And we're just talking about what I would want you to take from that. But you also have to factor in that you're now saving a $500 a month payment. So your expenses have dropped and pretty considerably.

So I could go either way. I mean, I think my preference would be if you could continue to work long enough to pay out the student loan out of current cash flow that preserves the full retirement account to continue to grow into the future so that you can rely on that when you need it. But if you have either a conviction to be debt-free or you'd just like to get your expenses as low as possible, and you're comfortable with that $300,000 being $250,000 that's now available to supplement your income, then I could get on board with that. And I can imagine why, especially as you're entering retirement, you might want to have your expenses as low as possible. And obviously, this is the last remaining large expense that you could do away with.

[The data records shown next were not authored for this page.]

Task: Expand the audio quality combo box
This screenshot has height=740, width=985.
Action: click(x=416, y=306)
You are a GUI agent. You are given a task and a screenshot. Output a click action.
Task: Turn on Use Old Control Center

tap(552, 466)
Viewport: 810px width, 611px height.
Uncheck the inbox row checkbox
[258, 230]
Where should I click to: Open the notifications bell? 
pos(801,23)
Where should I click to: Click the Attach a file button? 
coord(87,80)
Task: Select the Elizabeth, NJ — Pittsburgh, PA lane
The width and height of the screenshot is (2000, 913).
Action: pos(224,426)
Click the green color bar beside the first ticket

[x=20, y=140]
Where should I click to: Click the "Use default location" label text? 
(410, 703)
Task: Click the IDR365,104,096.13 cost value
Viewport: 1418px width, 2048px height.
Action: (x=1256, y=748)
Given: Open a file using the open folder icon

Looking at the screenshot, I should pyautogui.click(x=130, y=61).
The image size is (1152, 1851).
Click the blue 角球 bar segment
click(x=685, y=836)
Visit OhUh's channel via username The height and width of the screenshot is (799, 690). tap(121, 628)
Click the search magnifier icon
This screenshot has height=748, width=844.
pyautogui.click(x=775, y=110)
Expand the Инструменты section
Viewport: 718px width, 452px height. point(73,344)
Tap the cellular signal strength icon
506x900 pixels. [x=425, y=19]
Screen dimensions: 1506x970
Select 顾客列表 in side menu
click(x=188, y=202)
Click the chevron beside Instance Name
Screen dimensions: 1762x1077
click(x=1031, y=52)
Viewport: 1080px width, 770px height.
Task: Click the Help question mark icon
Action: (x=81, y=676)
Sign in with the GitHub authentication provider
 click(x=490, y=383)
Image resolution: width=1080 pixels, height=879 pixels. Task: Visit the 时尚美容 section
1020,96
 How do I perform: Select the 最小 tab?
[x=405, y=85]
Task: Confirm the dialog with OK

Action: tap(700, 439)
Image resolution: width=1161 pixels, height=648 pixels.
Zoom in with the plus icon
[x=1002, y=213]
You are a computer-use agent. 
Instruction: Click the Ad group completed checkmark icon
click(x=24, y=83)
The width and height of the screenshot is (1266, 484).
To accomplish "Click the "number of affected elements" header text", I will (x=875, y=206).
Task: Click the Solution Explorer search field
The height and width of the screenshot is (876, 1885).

Does that all make sense? Yeah, and really what I'm looking to do is this year take $25,000 and pay it, and then over the next year I'll save another $25,000 and pay it because I'm aggressively putting that much in, actually. So it's kind of a wash next year. And then I'm thinking that that would actually boost my Social Security when I claim it as income, because it'll show as my income, though I know I'll be paying taxes on what I take out. That's right.

Yeah, so did you say you're putting in enough out of your salary deferral currently that you would offset that $25,000, roughly? Yeah. Yeah, I would. Yeah.

Okay. So what about just doing, instead of making those contributions for next year's payoff, what if you just redirected that directly to the student loans and then it just never goes into the retirement plan? So I could probably do that, and I thought about that too, except for I get an employer match on what I put as a percentage. I'm not even sure what it is right now.

Yeah, well, you'd want to find that out. I'd want you to maximize that for sure. But perhaps out of every dollar beyond that, after you fully maximize the company match, maybe you just go directly to the student loan payoff over and above that scheduled monthly payment. And then you're not putting it in where it actually may get invested, and then maybe the market falls temporarily and you've got a loss, then you're just turning around and pulling it out and adding as taxable income. You might as well, let's just try to preserve as much of that $300,000 as possible. Maybe you end up taking the $25,000 this year because we don't have that many months left. But maybe moving forward, you try to do it all out of your own cash flow and just drop your contributions down to the minimum to be able to fully take advantage of the match.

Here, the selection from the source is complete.